RE: Does it make sense to add Bayesian search to lucent? [ In reply to ]

dave at lumos

Sep 19, 2002, 1:18 PM

Post #4 of 6 (841 views)

Permalink

Thanks for info, sounds interesting.
Yes, I'd like to see what you've done.
I'll try to post my 2 Bayesian "test" programs + my dmoz.org indexer
[.the later
in case people want a 1 GB index to play with]. Will prob take a day or
two
to get this stuff together.

-----Original Message-----
From: Maurits van Wijland [mailto:m.vanwijland@quicknet.nl]
Sent: Thursday, September 19, 2002 12:59 PM
To: Lucene Developers List
Cc: Doug Cutting; Spencer, Dave
Subject: Re: Does it make sense to add Bayesian search to lucent?

Dave,

this is very interesting.

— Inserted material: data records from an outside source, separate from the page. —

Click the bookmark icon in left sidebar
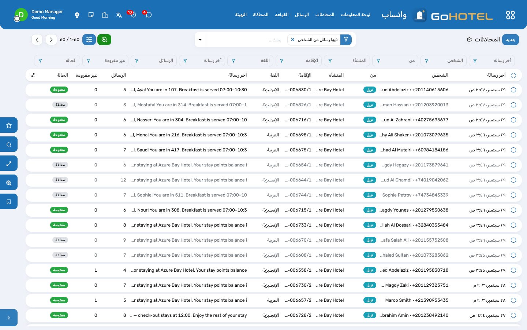The width and height of the screenshot is (527, 330). (9, 202)
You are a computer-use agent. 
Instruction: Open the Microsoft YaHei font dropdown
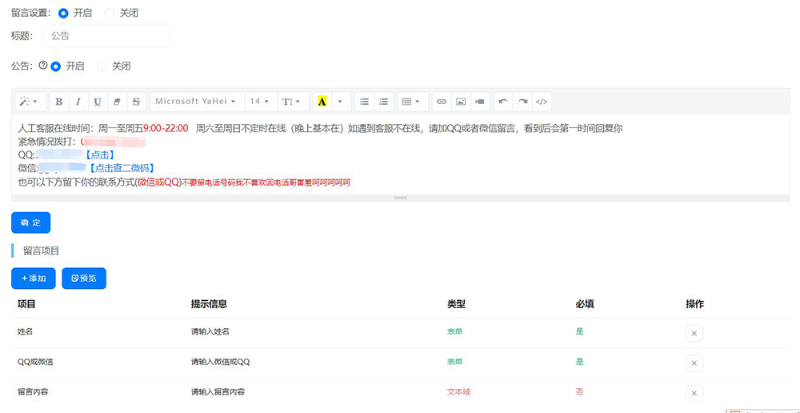coord(196,102)
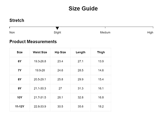Select the 7Y size row label
This screenshot has width=155, height=113.
tap(20, 70)
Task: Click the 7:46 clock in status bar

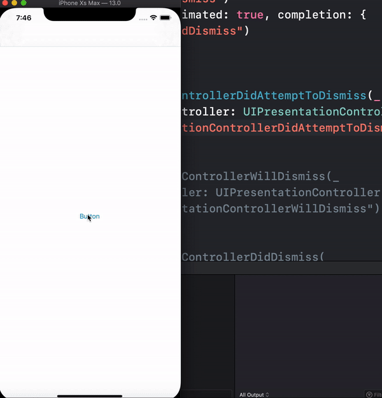Action: (x=24, y=18)
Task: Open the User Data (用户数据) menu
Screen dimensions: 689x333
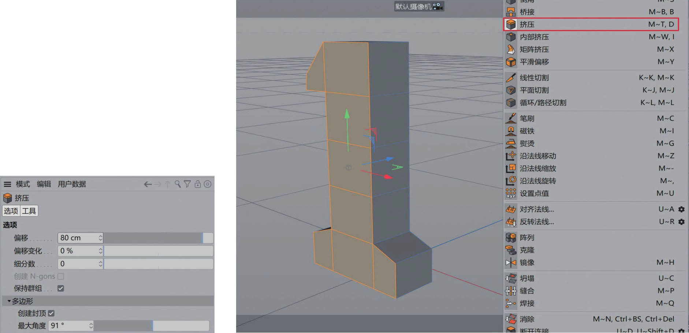Action: [x=72, y=184]
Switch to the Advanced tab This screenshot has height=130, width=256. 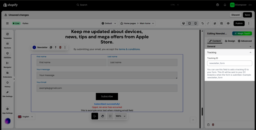click(245, 41)
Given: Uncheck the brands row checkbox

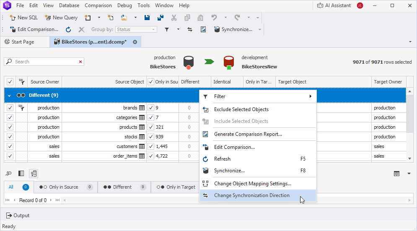Looking at the screenshot, I should tap(10, 108).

I have done something similair with Mutual
Information statistics.
The trick is to build a semantic network. First, you go through all the
terms and perform
a NEAR search within a preset window. Next you calculate the
probability,
and word
pairs with a higher than 0,6 probability are added to the semantic
network.

This network can then be referenced when performing a search. Simply
search
the
term in the semantic network, and get all related words. Next add them
to
the query
and set the boost factor properly (for instance, the entered term boost
this
times 2, and the others
can be boosted related to the probability of the ord pair).

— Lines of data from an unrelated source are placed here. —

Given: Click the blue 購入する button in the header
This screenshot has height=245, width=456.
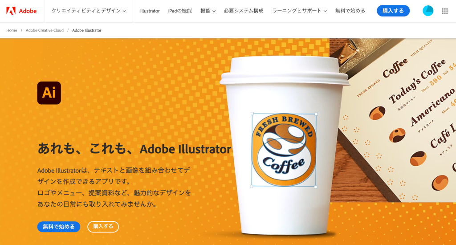Looking at the screenshot, I should tap(393, 11).
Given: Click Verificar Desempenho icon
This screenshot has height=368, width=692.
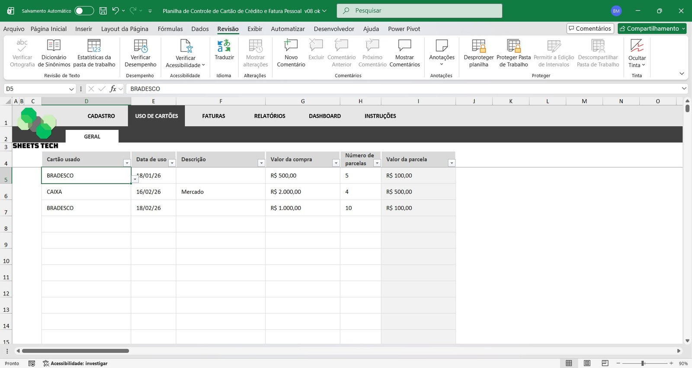Looking at the screenshot, I should pyautogui.click(x=141, y=46).
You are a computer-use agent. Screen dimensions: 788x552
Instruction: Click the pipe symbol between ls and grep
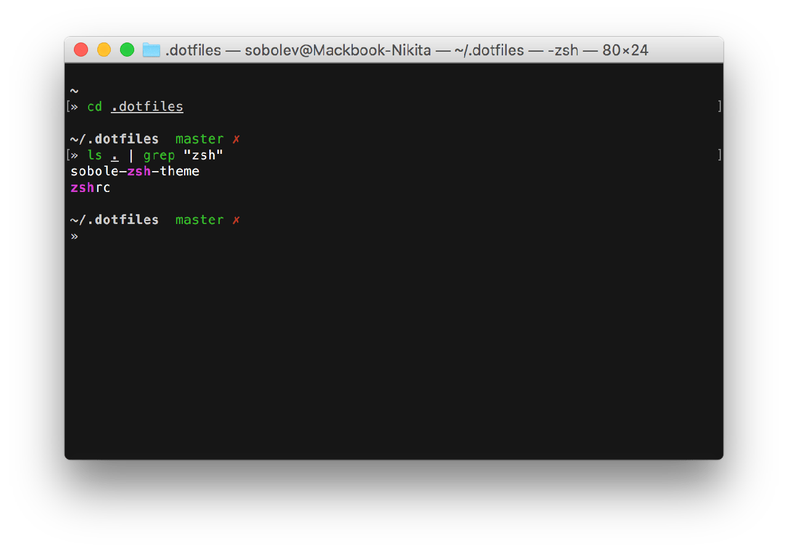pyautogui.click(x=131, y=156)
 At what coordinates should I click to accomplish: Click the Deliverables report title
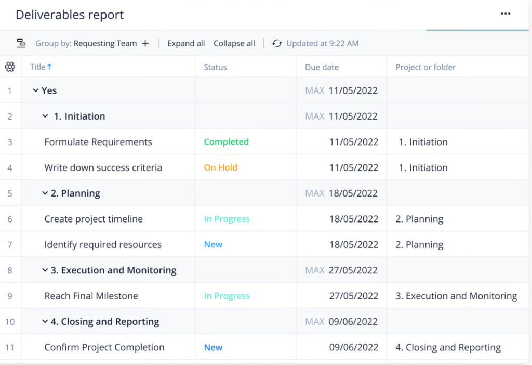pyautogui.click(x=69, y=15)
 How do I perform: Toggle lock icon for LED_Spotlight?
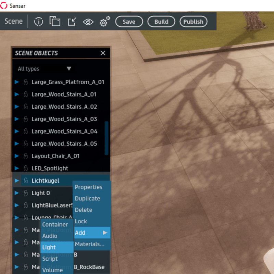tap(26, 169)
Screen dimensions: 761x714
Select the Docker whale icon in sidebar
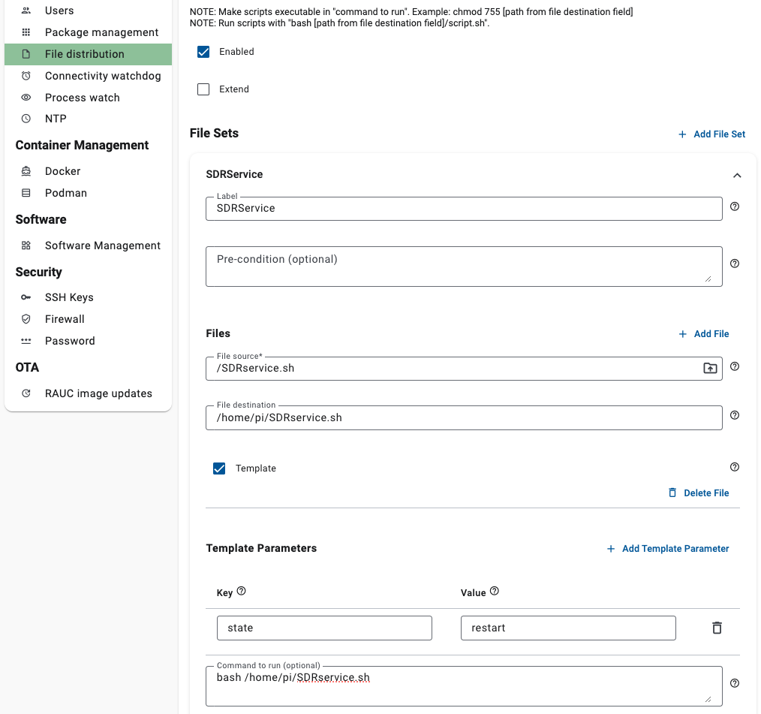coord(26,170)
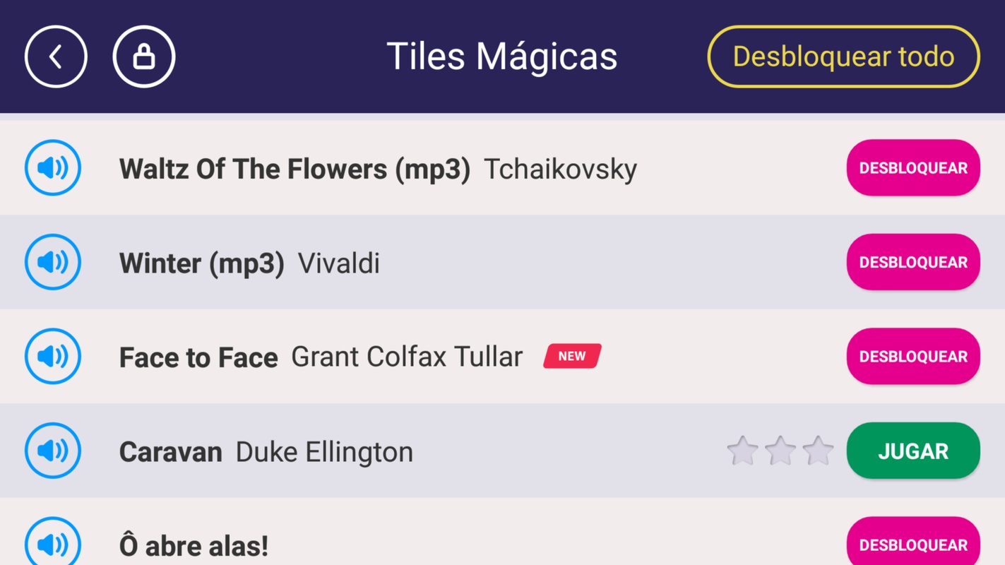The image size is (1005, 565).
Task: Play the Winter Vivaldi sound preview
Action: tap(53, 262)
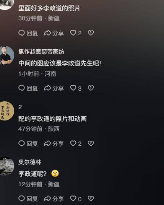
Task: Reply to 焦作趁意窗帘家纺's comment
Action: tap(28, 88)
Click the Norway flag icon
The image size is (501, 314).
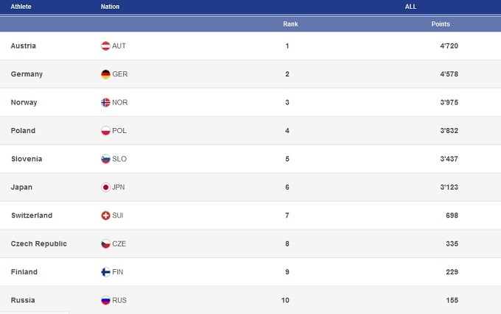(105, 103)
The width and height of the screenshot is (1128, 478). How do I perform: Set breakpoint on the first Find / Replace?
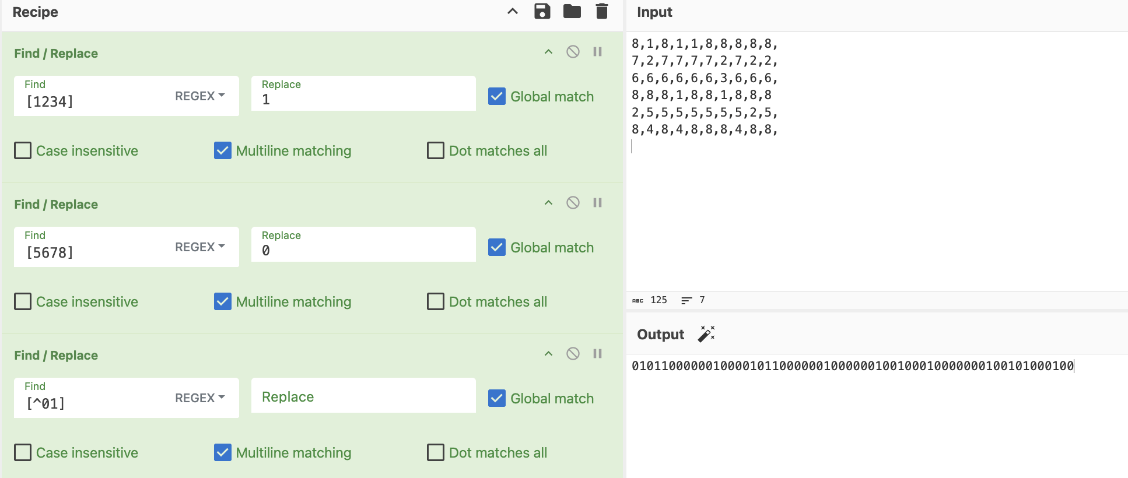(x=597, y=52)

There is a believe that for documents within a fixed domain need to
rebuild
a semantic network
only when there is a substantial addition of documents to the
collection.

Maybe we can swap some code, or in case anyone else is interested, I can
submit my
Mutual Information code to the list? But it is based on my Dutch
Analyzer
and dutch stopwords.

Doug, you have much experience in this area of statistics and
clustering, I
recall some documents
on Gather/Scatter. Is Lucene going this way or will Lucene remain a Free
Text search engine?
What are the plans for the near future of Lucene?

regards,

maurits van wijland

----- Original Message -----
From: "Spencer, Dave" <dave@lumos.com>
To: <lucene-dev@jakarta.apache.org>
Sent: Thursday, September 19, 2002 8:54 PM
Subject: Does it make sense to add Bayesian search to lucent?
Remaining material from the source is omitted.